**GIVEN DATA**
[Begin]
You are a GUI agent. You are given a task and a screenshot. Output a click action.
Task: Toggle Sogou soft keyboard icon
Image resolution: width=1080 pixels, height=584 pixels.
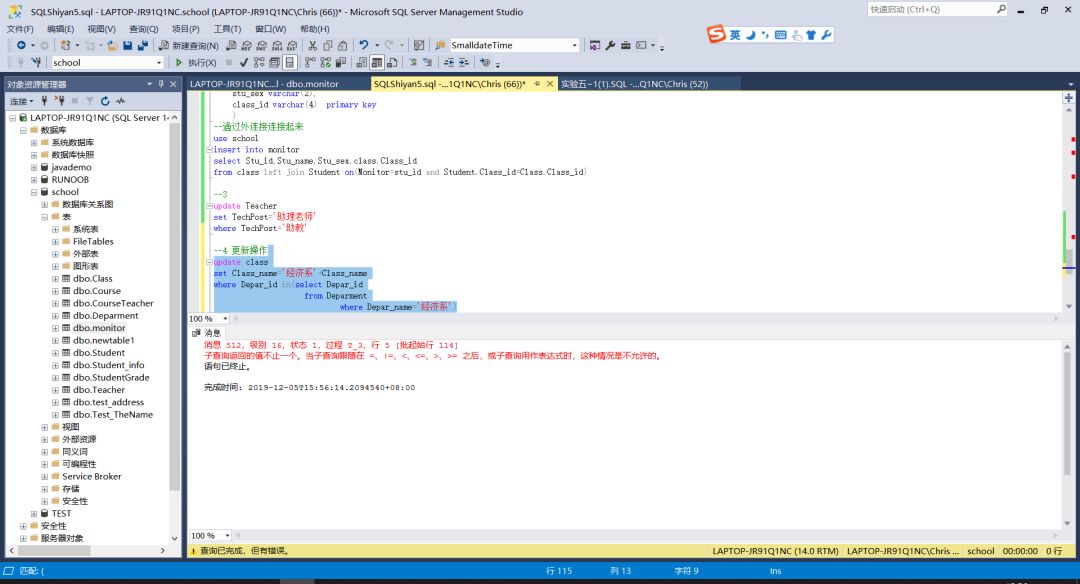pyautogui.click(x=782, y=35)
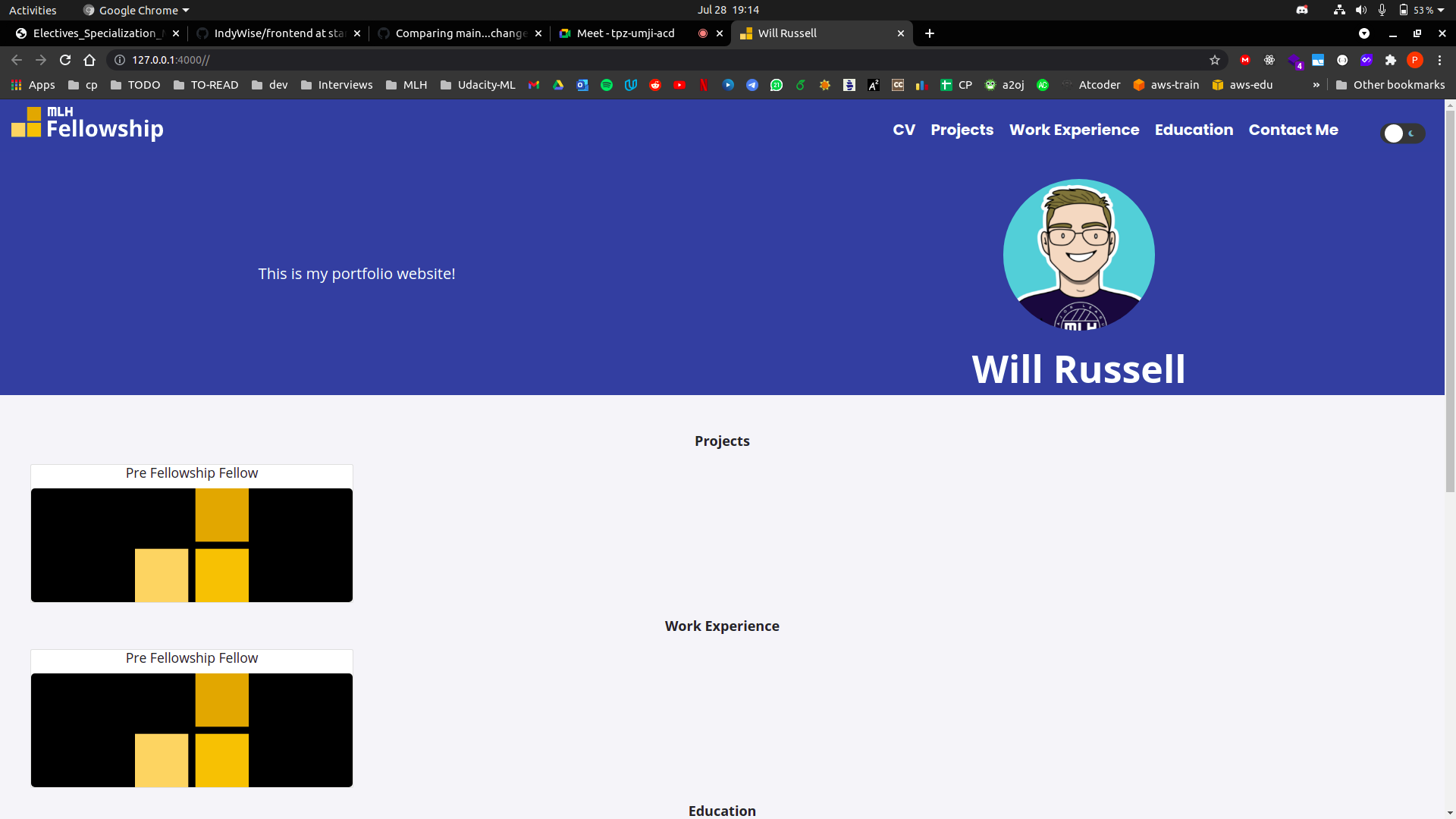Open the React Developer Tools extension
Image resolution: width=1456 pixels, height=819 pixels.
pos(1269,60)

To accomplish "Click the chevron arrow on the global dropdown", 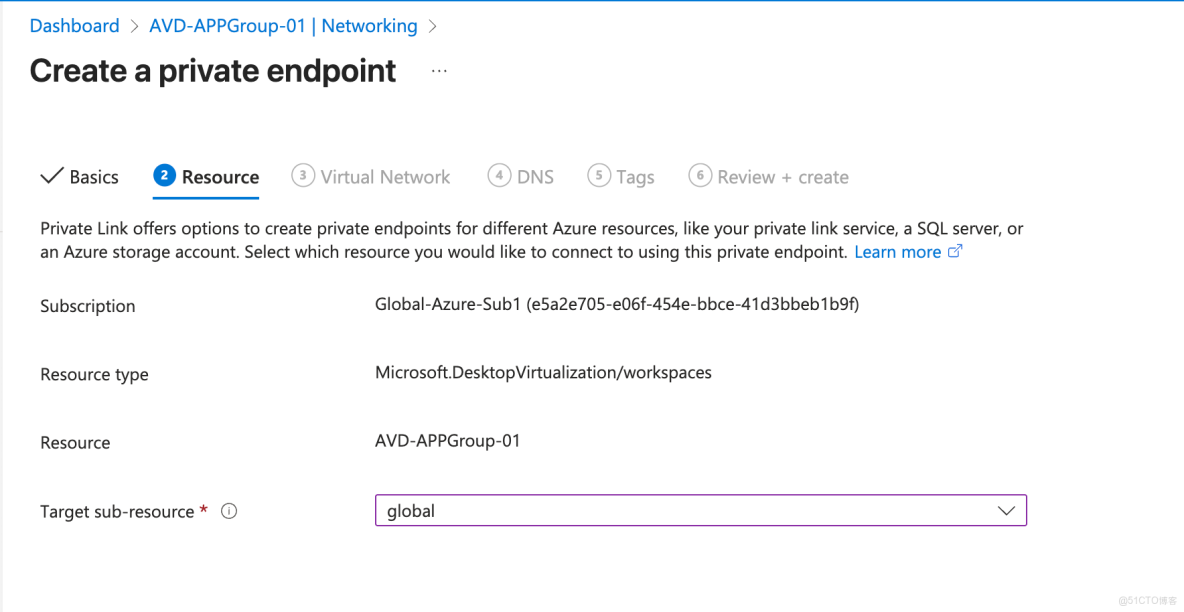I will [1006, 510].
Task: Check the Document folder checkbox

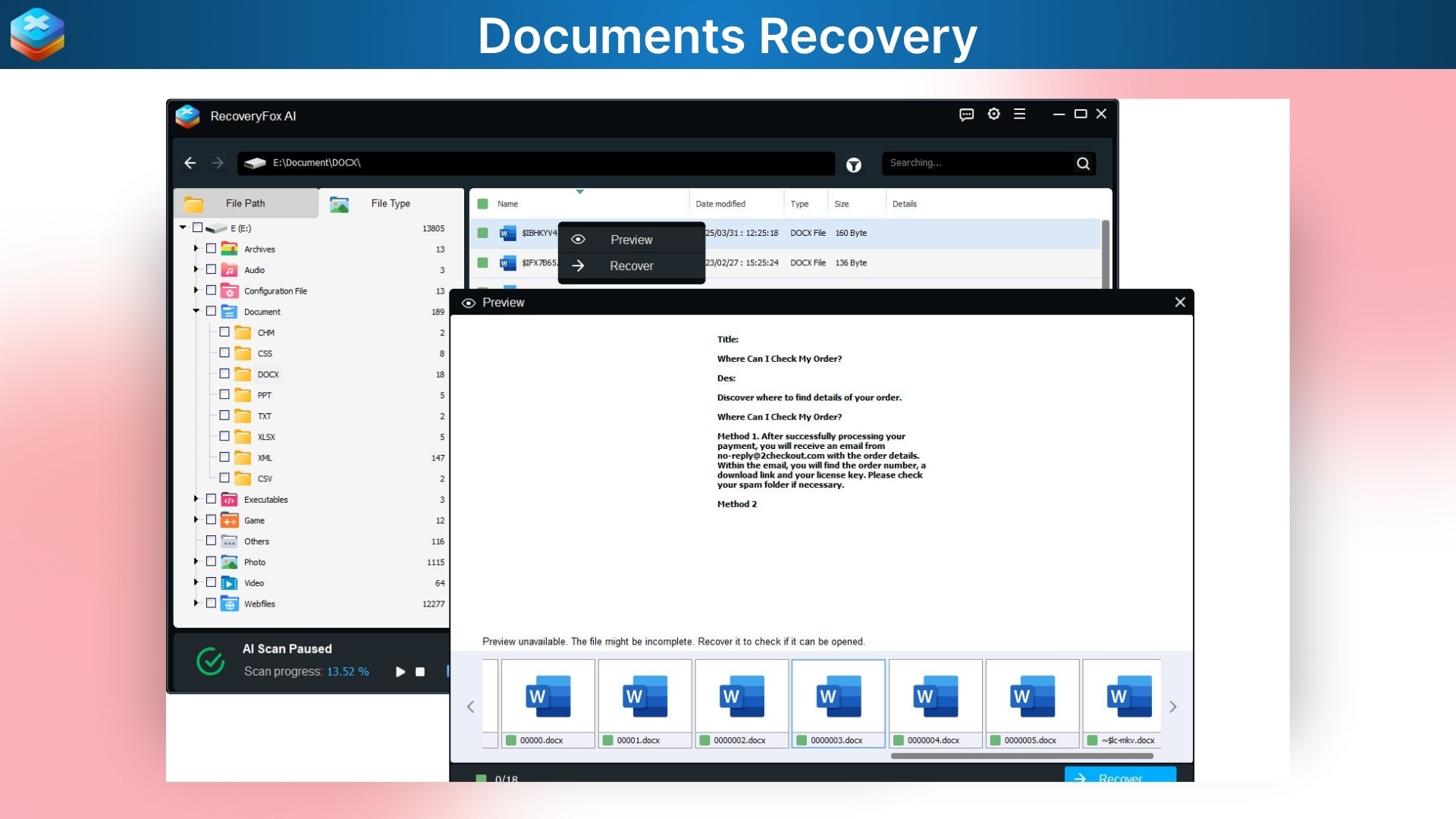Action: coord(212,311)
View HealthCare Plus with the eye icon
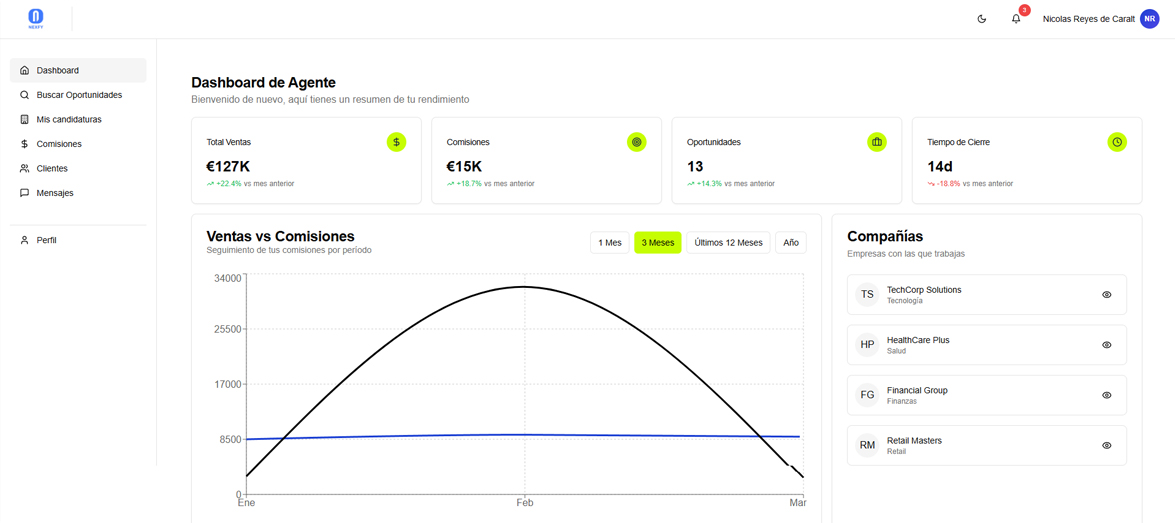1175x523 pixels. 1106,345
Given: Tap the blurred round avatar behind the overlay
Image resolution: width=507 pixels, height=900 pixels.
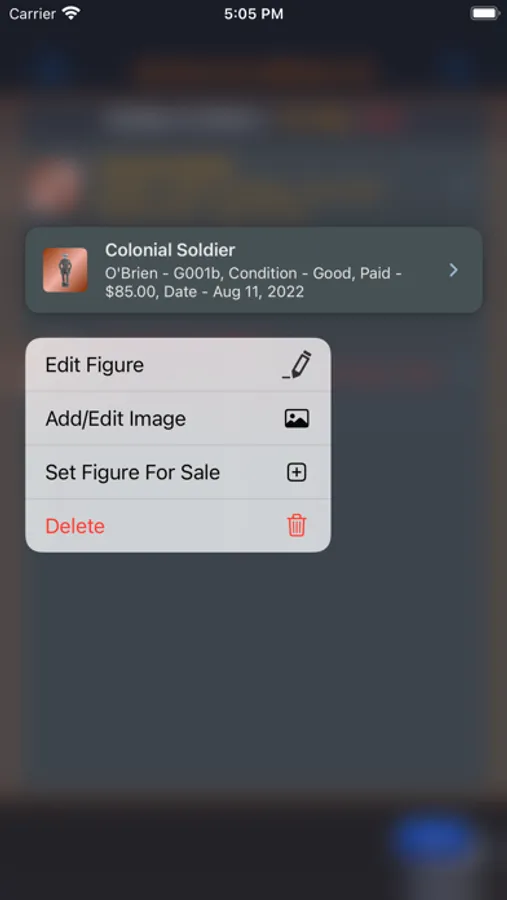Looking at the screenshot, I should [x=53, y=185].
[End]
**GIVEN EXERCISE**
Return verbatim every line from the one containing "Task: Check the Document folder checkbox" up to and including the last line of the records, leaving the pictures out.

**EXERCISE RESULT**
Task: Check the Document folder checkbox

Action: coord(212,311)
View HealthCare Plus with the eye icon
1175x523 pixels. 1106,345
Given: Tap the blurred round avatar behind the overlay
Image resolution: width=507 pixels, height=900 pixels.
Looking at the screenshot, I should [x=53, y=185].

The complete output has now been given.